Syrien: Russischer UN-Botschafter warnt vor westlicher "humanitärer Rhetorik"
21. Juli 2012 • 17:39 Uhr

In einem Interview mit "Russia Today" nach der UN-Sicherheitsratssitzung am 20. Juli attackierte der russische UN-Botschafter Vitaly Churkin die scheinheilige "humanitäre" Rhetorik der US und Großbritanniens. Russland und China hatten erneut den Versuch des Westens blockiert, den Weg für eine militärische Intervention in Syrien zu bereiten, nachdem die Frist für die UN-Überwachungsmission in Syrien am Freitag abgelaufen war. Mittlerweile wurde sie um 30 Tage verlängert.

Der britische Außenminister William Hague hatte nach dem UN-Veto gegenüber BBC gesagt, man würde jetzt die praktische Unterstützung für die syrische Opposition intensivieren und für mehr "humanitäre Hilfe" außerhalb des Sicherheitsrates sorgen. Sehr "praktisch" ist es offenbar, wenn führende syrische Minister bei Anschlägen der Opposition getötet werden - auch wenn man seine Hände "offiziell" in Unschuld wäscht und behauptet, "tödliches" Militärmaterial würde nicht an die Opposition geliefert.

Der russische UN-Botschafter sagte dazu: "Leider scheint die Strategie unserer westlichen Kollegen darin zu bestehen, bei jeder Gelegenheit weitere Spannungen in und um Syrien herum zu entfachen. Und dieses Mal nutzten sie die Gelegenheit der Verlängerung der [UN]-Monitoring-Mission in Syrien und versahen ihren Entwurf mit einer Reihee unakzeptabler Klauseln... Leider haben sie überhaupt nichts getan, um einen produktiven und positiven Prozeß in Gang zu setzen und zu befördern. Stattdessen haben sie mit den sog. "Freunden Syriens" zusammengearbeitet. Diese Gruppe sind Gegner der syrischen Regierung; ich würde sie nicht Gegner der syrischen Bevölkerung nennen, aber sie wollen um jeden Preis die syrische Regierung zu Fall bringen, ohne Rücksicht auf die extrem tragischen Konsequenzen."

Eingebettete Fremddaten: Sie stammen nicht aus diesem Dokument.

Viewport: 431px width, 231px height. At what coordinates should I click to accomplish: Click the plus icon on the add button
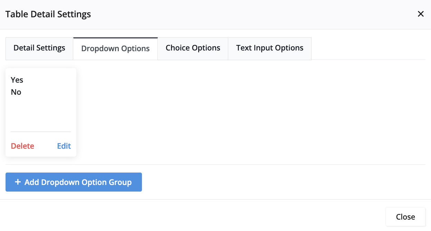18,182
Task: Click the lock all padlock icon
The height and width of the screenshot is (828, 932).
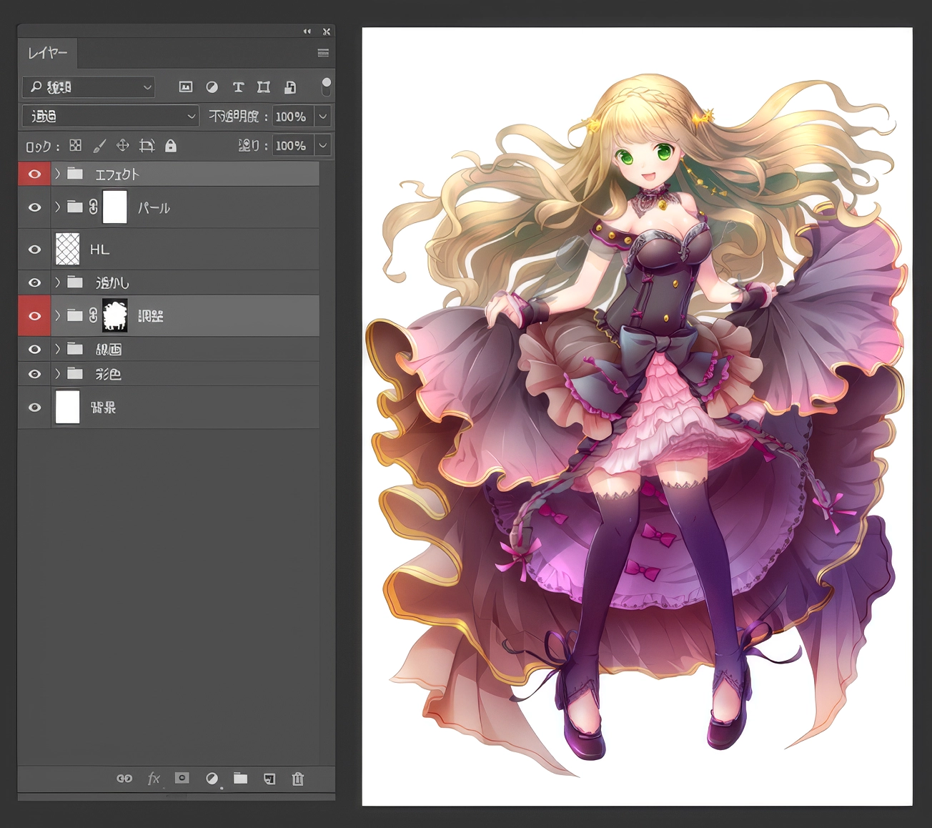Action: pyautogui.click(x=170, y=146)
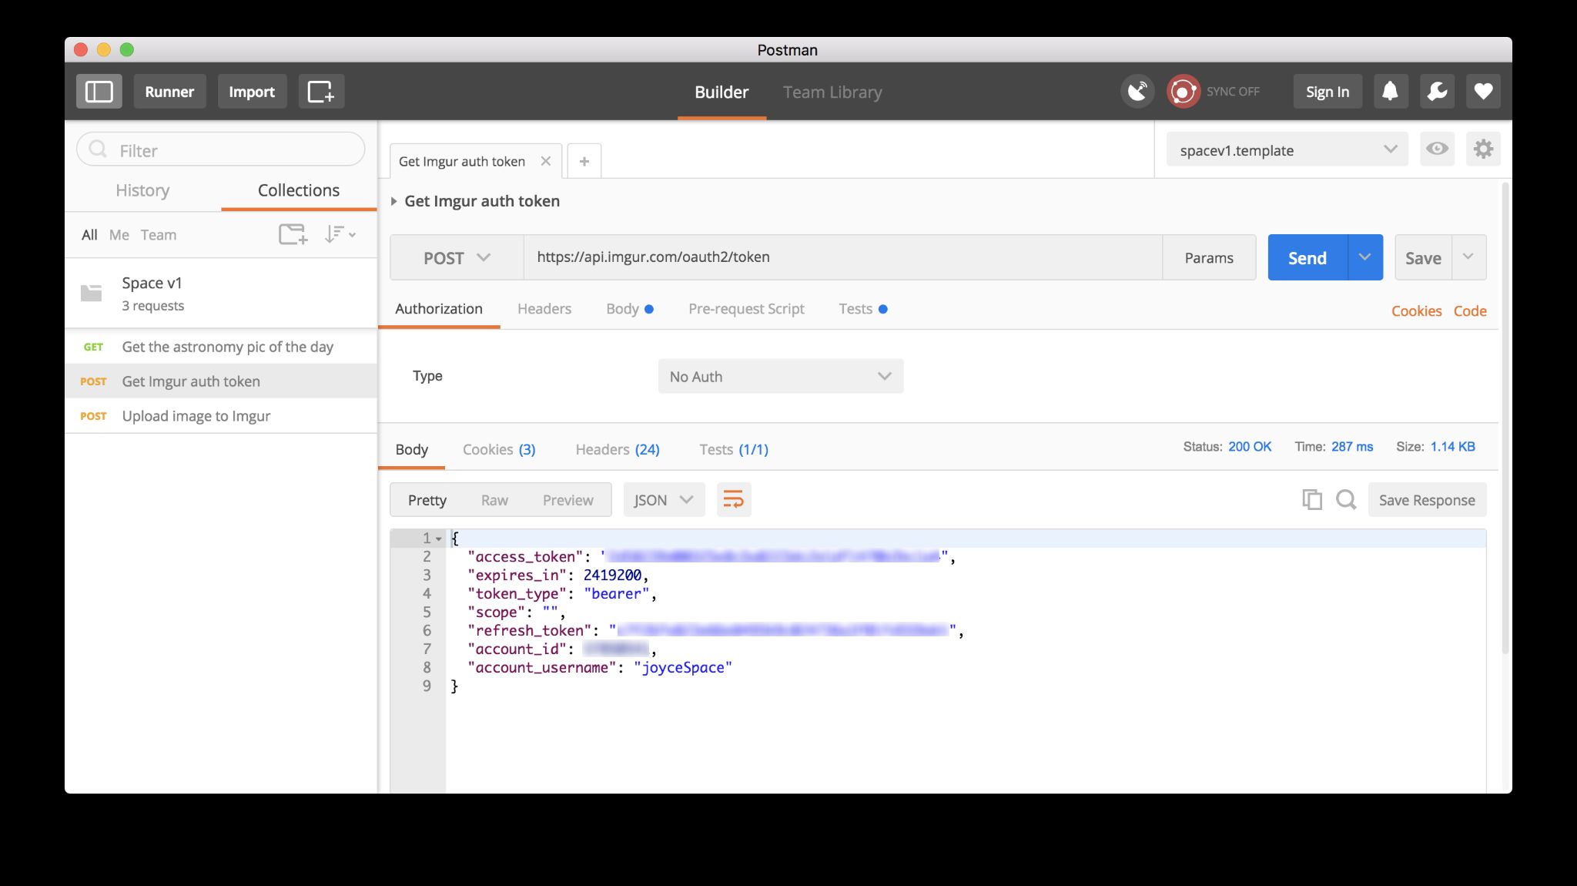Viewport: 1577px width, 886px height.
Task: Open a new window icon
Action: (320, 92)
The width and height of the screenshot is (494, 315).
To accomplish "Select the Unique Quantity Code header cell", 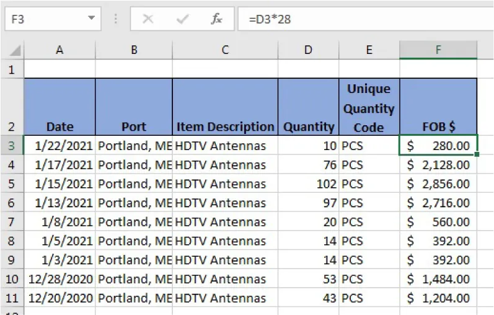I will (x=369, y=108).
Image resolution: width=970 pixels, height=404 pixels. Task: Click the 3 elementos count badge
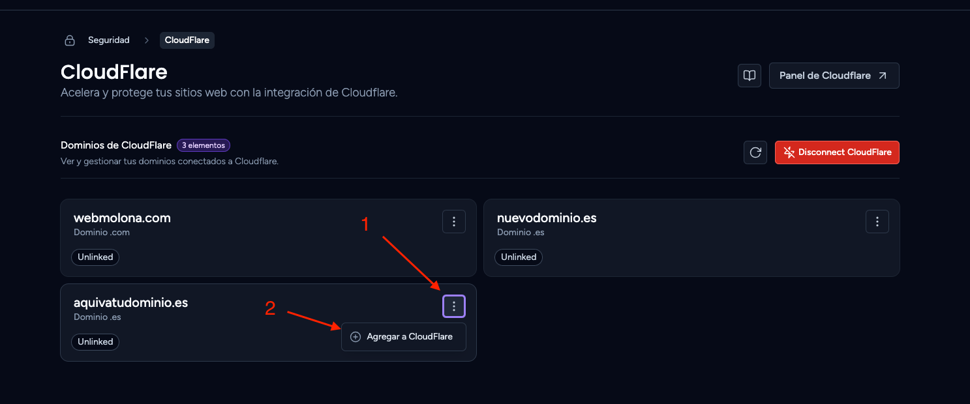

"Humanitäre Intervention hört sich leider nur human an, aber Tatsache ist, daß jede militärische Intervention, aus welchem Grund auch immer, unweigerlich zu mehr Blutvergiessen führt. Und wir wissen, daß diese größten Humanisten der Welt - die USA und Großbritannien - beispielsweise im Irak intervenierten, indem sie alle möglichen noblen Vorwände zitierten - in diesem Fall nicht-existierende Massenvernichtungswaffen. Und was setzte das in Gang: 150.000 tote Zivilisten, ganz zu schweigen von Millionen Flüchtlingen, Vertriebenen und der völligen Zerrüttung des Landes. Also lassen Sie sich nicht von humanitärer Rhetorik verführen."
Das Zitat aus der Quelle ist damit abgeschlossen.